ASSIGNMENT: Restate, word for word, every line of the data.

(Pixel coordinate grounding data)
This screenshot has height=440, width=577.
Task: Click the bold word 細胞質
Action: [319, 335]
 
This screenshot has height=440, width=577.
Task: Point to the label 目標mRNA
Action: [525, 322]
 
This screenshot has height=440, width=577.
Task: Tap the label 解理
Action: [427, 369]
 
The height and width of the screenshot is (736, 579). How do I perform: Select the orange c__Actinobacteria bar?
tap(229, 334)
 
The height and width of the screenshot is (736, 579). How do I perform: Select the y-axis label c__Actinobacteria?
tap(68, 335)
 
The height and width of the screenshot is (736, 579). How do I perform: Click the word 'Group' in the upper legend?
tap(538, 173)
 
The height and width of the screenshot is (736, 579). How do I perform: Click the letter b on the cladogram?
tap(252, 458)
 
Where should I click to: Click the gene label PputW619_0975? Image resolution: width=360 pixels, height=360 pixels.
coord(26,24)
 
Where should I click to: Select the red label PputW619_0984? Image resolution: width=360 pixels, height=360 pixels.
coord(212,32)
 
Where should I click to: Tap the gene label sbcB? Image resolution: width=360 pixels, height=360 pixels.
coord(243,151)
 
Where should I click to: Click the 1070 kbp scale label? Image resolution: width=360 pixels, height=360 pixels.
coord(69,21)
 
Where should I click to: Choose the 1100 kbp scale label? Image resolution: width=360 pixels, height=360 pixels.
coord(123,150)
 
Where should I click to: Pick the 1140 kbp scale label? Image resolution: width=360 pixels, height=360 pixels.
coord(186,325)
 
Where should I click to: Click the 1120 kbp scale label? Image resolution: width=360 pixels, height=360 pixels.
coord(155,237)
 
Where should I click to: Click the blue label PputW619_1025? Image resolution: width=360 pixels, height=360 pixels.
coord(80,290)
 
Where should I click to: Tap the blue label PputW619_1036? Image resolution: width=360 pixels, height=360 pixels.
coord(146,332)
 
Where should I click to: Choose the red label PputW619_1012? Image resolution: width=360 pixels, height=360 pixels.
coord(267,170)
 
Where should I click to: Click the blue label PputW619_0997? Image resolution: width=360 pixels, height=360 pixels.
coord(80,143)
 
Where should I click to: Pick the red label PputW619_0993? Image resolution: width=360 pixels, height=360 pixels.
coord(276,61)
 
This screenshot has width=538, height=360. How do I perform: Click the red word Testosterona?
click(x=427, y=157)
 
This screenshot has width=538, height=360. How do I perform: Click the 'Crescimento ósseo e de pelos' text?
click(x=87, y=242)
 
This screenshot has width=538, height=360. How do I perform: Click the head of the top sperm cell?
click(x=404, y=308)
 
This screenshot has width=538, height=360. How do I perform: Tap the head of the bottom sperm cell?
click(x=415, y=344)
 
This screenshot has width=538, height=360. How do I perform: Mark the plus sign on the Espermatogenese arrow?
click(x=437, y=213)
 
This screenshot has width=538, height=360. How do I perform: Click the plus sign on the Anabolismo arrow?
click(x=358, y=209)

ANSWER SECTION:
This screenshot has height=440, width=577.
Task: Click the bold word 細胞質
Action: [319, 335]
 
This screenshot has height=440, width=577.
Task: Point to the label 目標mRNA
Action: [525, 322]
 
This screenshot has height=440, width=577.
Task: Tap the label 解理
Action: [427, 369]
 
The height and width of the screenshot is (736, 579). How do I perform: Select the orange c__Actinobacteria bar?
tap(229, 334)
 
The height and width of the screenshot is (736, 579). How do I perform: Select the y-axis label c__Actinobacteria?
tap(68, 335)
 
The height and width of the screenshot is (736, 579). How do I perform: Click the word 'Group' in the upper legend?
tap(538, 173)
 
The height and width of the screenshot is (736, 579). How do I perform: Click the letter b on the cladogram?
tap(252, 458)
 
Where should I click to: Click the gene label PputW619_0975? Image resolution: width=360 pixels, height=360 pixels.
coord(26,24)
 
Where should I click to: Select the red label PputW619_0984? Image resolution: width=360 pixels, height=360 pixels.
coord(212,32)
 
Where should I click to: Tap the gene label sbcB? Image resolution: width=360 pixels, height=360 pixels.
coord(243,151)
 
Where should I click to: Click the 1070 kbp scale label? Image resolution: width=360 pixels, height=360 pixels.
coord(69,21)
 
Where should I click to: Choose the 1100 kbp scale label? Image resolution: width=360 pixels, height=360 pixels.
coord(123,150)
 
Where should I click to: Pick the 1140 kbp scale label? Image resolution: width=360 pixels, height=360 pixels.
coord(186,325)
 
Where should I click to: Click the 1120 kbp scale label? Image resolution: width=360 pixels, height=360 pixels.
coord(155,237)
 
Where should I click to: Click the blue label PputW619_1025? Image resolution: width=360 pixels, height=360 pixels.
coord(80,290)
 
Where should I click to: Tap the blue label PputW619_1036? Image resolution: width=360 pixels, height=360 pixels.
coord(146,332)
 
Where should I click to: Choose the red label PputW619_1012? Image resolution: width=360 pixels, height=360 pixels.
coord(267,170)
 
Where should I click to: Click the blue label PputW619_0997? Image resolution: width=360 pixels, height=360 pixels.
coord(80,143)
 
Where should I click to: Pick the red label PputW619_0993? Image resolution: width=360 pixels, height=360 pixels.
coord(276,61)
 
This screenshot has width=538, height=360. How do I perform: Click the red word Testosterona?
click(x=427, y=157)
 
This screenshot has width=538, height=360. How do I perform: Click the 'Crescimento ósseo e de pelos' text?
click(x=87, y=242)
 
This screenshot has width=538, height=360. How do I perform: Click the head of the top sperm cell?
click(x=404, y=308)
 
This screenshot has width=538, height=360. How do I perform: Tap the head of the bottom sperm cell?
click(x=415, y=344)
 
This screenshot has width=538, height=360. How do I perform: Mark the plus sign on the Espermatogenese arrow?
click(x=437, y=213)
 
This screenshot has width=538, height=360. How do I perform: Click the plus sign on the Anabolismo arrow?
click(x=358, y=209)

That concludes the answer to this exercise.